**Instrução 1**
Liste todos os nomes de pessoas citados no texto sobre as gravuras.
**Instrução 2**
Reproduza sem alterações todo o trecho do texto sobre as gravuras que vai de "Os locais têm" até "não o fizesse.".

**Texto da página**
--------------------------------

Os locais têm recebido turistas indianos desde que a épica missão de Risbud e Marathe começou a ser divulgada, no fim do ano passado, mas não são fáceis de encontrar. Há fotografias no site de turismo de Ratnagiri, porém sem indicações de rotas nem coordenadas de GPS.
Para chegar às gravuras, o turista precisa pedir informações aos moradores das cidades ou aldeias próximas. Garge, Risbud e Marathe preferem que continue assim. A maioria das gravuras está em propriedades privadas e seria dispendioso comprar essas terras para preservá-las. A esperança de Garge é que elas se convertam em fonte de renda para os moradores.
Ele conta que conversou com um vendedor de chá que tem uma pequena barraca numa encruzilhada próxima a um dos locais. Segundo Garge, o estado queria colocar placas de sinalização ali, mas o vendedor de chá lhe pediu que não o fizesse.

--------------------------------

**Dados fornecidos**
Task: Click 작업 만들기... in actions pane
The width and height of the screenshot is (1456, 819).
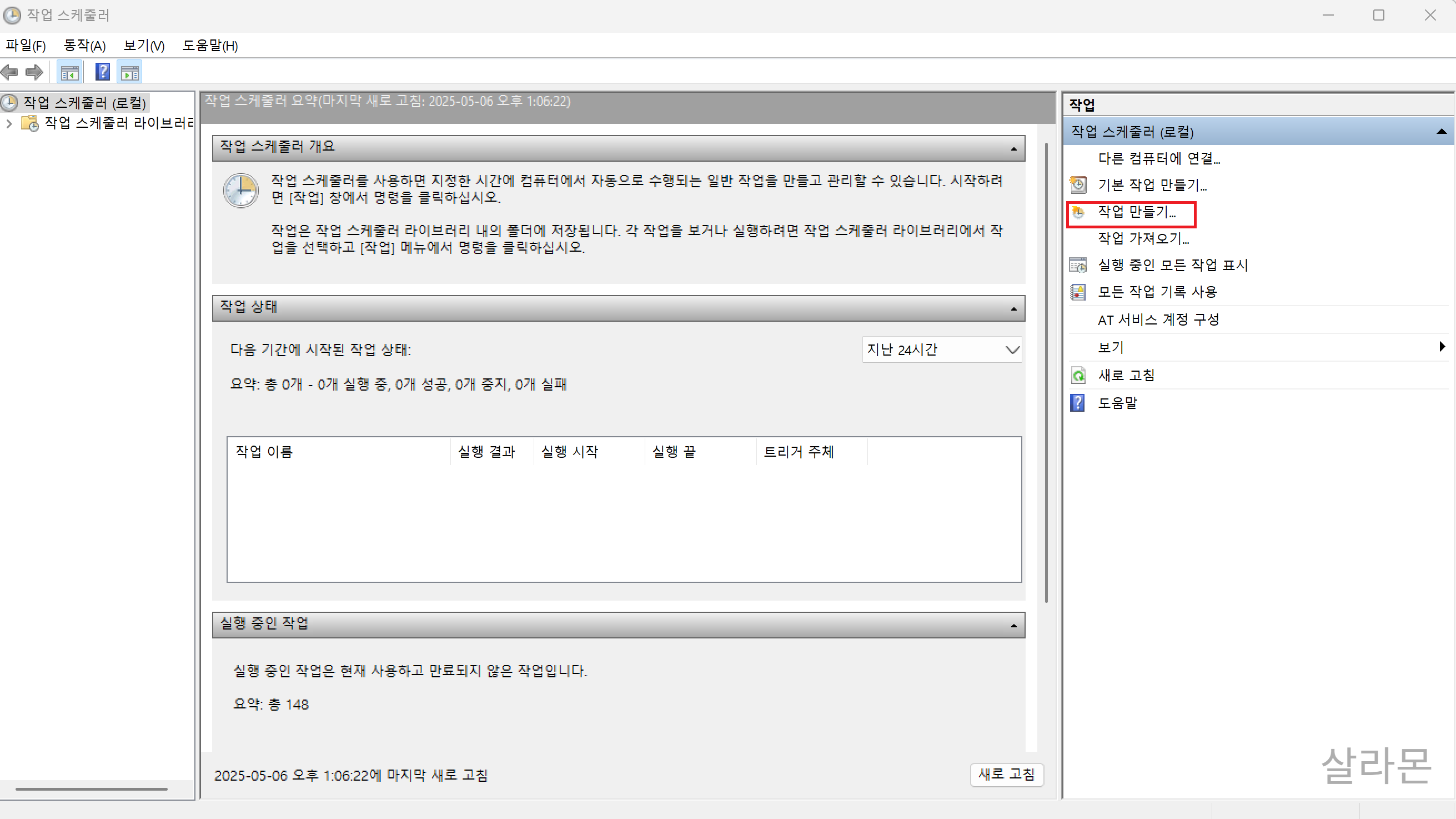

--------------------------------

**Resposta 1**
Risbud
Marathe
Garge

**Resposta 2**
Os locais têm recebido turistas indianos desde que a épica missão de Risbud e Marathe começou a ser divulgada, no fim do ano passado, mas não são fáceis de encontrar. Há fotografias no site de turismo de Ratnagiri, porém sem indicações de rotas nem coordenadas de GPS.
Para chegar às gravuras, o turista precisa pedir informações aos moradores das cidades ou aldeias próximas. Garge, Risbud e Marathe preferem que continue assim. A maioria das gravuras está em propriedades privadas e seria dispendioso comprar essas terras para preservá-las. A esperança de Garge é que elas se convertam em fonte de renda para os moradores.
Ele conta que conversou com um vendedor de chá que tem uma pequena barraca numa encruzilhada próxima a um dos locais. Segundo Garge, o estado queria colocar placas de sinalização ali, mas o vendedor de chá lhe pediu que não o fizesse.